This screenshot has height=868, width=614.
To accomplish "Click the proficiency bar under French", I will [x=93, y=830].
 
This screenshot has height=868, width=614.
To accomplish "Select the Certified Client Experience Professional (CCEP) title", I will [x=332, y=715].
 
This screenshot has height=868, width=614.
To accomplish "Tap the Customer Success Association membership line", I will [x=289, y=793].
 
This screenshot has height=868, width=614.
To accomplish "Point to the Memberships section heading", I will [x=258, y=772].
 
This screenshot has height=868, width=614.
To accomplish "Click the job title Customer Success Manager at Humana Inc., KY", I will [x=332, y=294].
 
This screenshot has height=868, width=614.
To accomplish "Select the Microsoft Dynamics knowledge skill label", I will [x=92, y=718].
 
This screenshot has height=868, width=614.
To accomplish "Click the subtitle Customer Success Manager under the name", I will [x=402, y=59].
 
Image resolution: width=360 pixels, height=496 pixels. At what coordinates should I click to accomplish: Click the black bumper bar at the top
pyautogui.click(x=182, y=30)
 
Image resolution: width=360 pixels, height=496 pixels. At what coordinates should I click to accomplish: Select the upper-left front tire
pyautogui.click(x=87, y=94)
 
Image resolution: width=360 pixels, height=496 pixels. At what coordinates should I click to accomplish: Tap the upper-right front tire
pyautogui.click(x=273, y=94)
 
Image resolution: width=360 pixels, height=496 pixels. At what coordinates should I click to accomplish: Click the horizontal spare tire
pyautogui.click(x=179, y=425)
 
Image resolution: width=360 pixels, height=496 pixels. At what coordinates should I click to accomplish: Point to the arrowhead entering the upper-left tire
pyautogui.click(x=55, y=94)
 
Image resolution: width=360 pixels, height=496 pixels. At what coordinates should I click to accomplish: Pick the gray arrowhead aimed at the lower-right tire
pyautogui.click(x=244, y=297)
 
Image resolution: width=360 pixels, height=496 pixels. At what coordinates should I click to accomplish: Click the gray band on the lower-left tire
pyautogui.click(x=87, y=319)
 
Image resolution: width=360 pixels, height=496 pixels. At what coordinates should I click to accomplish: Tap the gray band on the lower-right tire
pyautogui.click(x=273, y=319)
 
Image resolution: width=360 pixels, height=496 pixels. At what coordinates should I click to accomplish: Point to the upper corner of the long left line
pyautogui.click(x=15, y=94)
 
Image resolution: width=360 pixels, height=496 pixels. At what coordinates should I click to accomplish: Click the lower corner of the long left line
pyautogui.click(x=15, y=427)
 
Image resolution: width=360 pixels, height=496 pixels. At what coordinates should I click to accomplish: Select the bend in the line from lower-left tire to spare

■ TO BE DONE
Rewrite the portion of the rows that opens with the line containing "on the lower-right tire" and closes with the last of the rows, requests included. Multiply every click coordinate in the answers by 2.05 and round each result to a whole number, with halves rounded up.

■ CORRECT ANSWER
Image resolution: width=360 pixels, height=496 pixels. At what coordinates should I click to accomplish: Tap the gray band on the lower-right tire
pyautogui.click(x=560, y=654)
 
Image resolution: width=360 pixels, height=496 pixels. At what coordinates should I click to accomplish: Point to the upper corner of the long left line
pyautogui.click(x=31, y=193)
 
Image resolution: width=360 pixels, height=496 pixels. At what coordinates should I click to accomplish: Click the lower corner of the long left line
pyautogui.click(x=31, y=875)
 
Image resolution: width=360 pixels, height=496 pixels. At what coordinates should I click to accomplish: Select the bend in the line from lower-left tire to spare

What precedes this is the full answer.